普段ヴェネツィアで観光客から金をふんだくっているゴンドリエレ、つまりゴンドラの漕ぎ手は男ばかりであるし(女性も居ないことはないという話だが実際には見たことがない)、なかなか女性が舟を漕ぐというのも珍しいことなのだろうな、と思ったら実はそうでもない。

家主の本に拠れば、実は昔から野菜などの荷物を運ぶために女性も舟を漕いでいたのだという。舟を使わなければどこにも行けない土地であったのだから考えてみれば当然のことで、農家の嫁がマニュアルの軽トラを運転できないではやっていけないのと同じことである。女性のレガッタの記録は1481年にまでさかのぼることができるとのこと。

特にこの日、私より少し年上かな、というくらいの普段着っぽい格好の女性が二人で漕ぐ舟があって、レースをしているタイミングではないところであちらへこちらへと行き来していたのが目に付いた。
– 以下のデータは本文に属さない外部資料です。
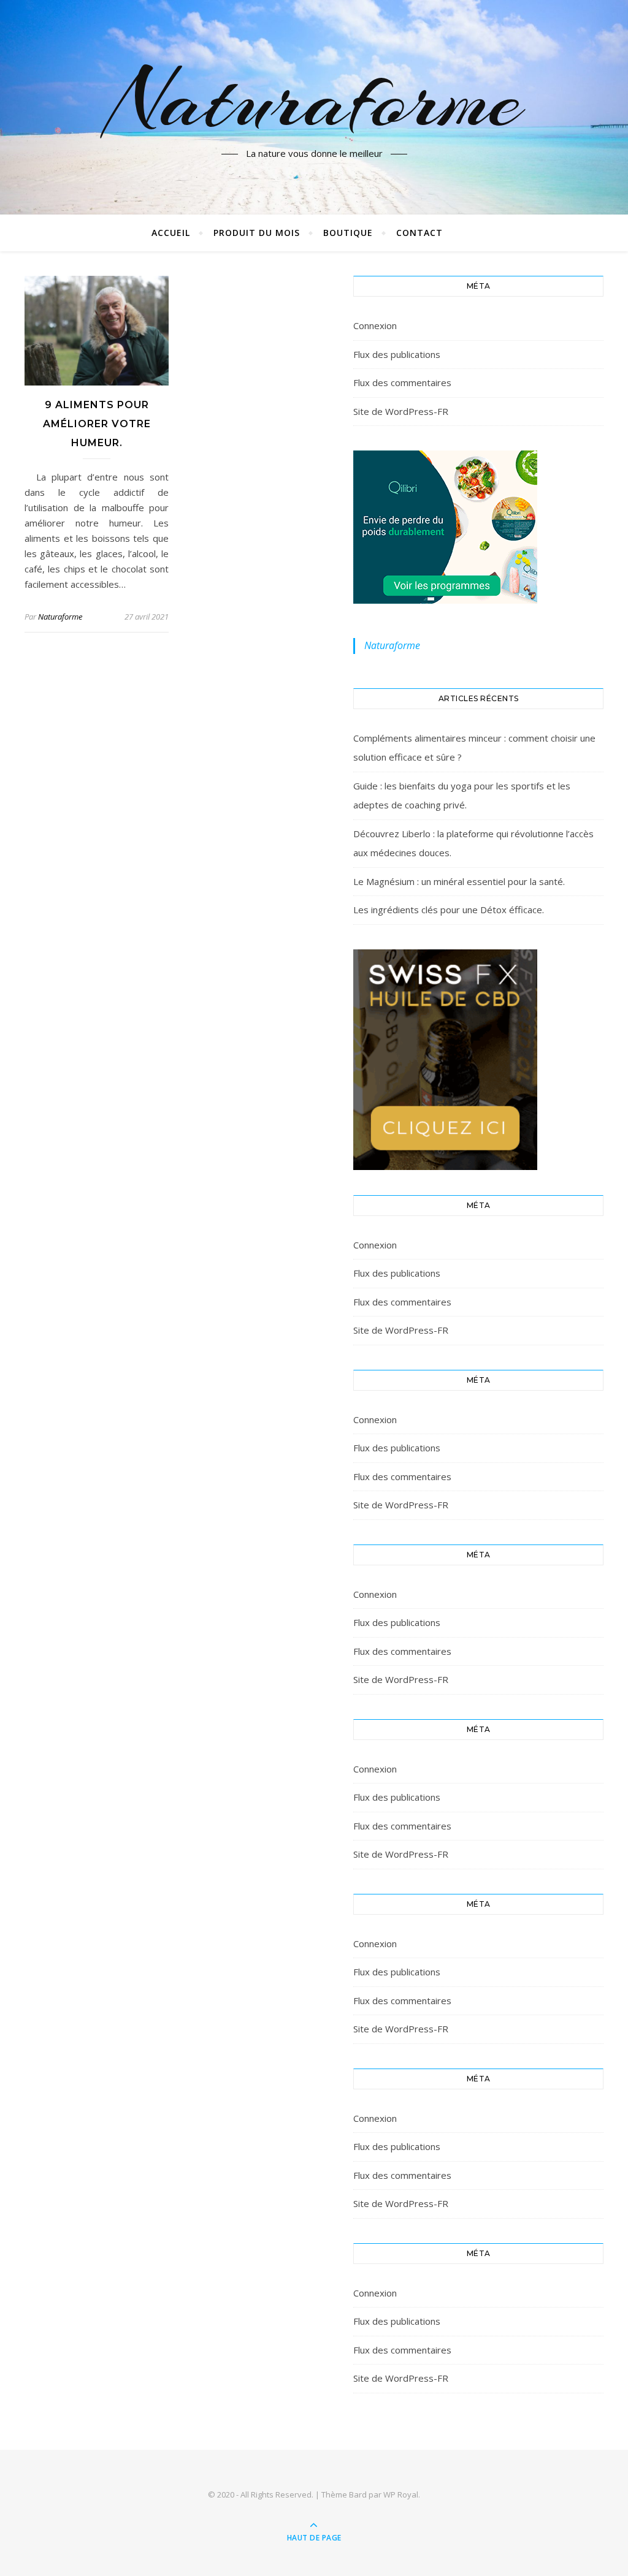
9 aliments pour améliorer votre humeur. (97, 424)
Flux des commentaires (402, 382)
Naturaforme (314, 100)
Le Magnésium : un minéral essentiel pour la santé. (459, 881)
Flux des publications (396, 354)
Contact (419, 232)
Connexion (375, 325)
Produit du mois (256, 232)
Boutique (348, 232)
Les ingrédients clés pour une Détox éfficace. (448, 909)
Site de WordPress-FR (400, 411)
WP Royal (400, 2494)
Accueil (170, 232)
これがまた、ヴェネツィアの肝っ玉母さんの生活の歴史が自ずと二重写しになってくるような、堂に入った漕ぎっぷりであったのだ。この舟が一番印象に残ったと言ってもよいかもしれない。

それはそれとして、見物の前から目当てにしていた舟もあった。レガッタの前のcorteo acqueo(水上行列)で見られる"bissona"(複数形bissone)という祭礼用の大型の船である。だいぶ前に一度書いたが、ヴェネト語で「蛇」を意味する"bissa"ビッサ(標準イタリア語ではbisciaビッシャ)という単語に例の拡大辞が付いた形で、その「大蛇」という名が示すとおりに細長く、舳先に貴賓席があってやたらと装飾が施されている。

ヴェネツィアの男たちにはやんちゃな人が多いわけだから、昔からこういうイベントには揉め事が付き物であったらしいのだけれども、家主によると、このビッソーネが弓を装備してレガッタの最初に行われる水上行列の先頭をゆき、騒ぎを起こす者たちへ容赦なくテラコッタの弾を撃ち込んで回ったという。この弾はラグーナでオオバンなどの水鳥を狩るときに使われたものだそうで、まず間違いなく殺傷能力がある。何にしてもやることが荒っぽい人たちである。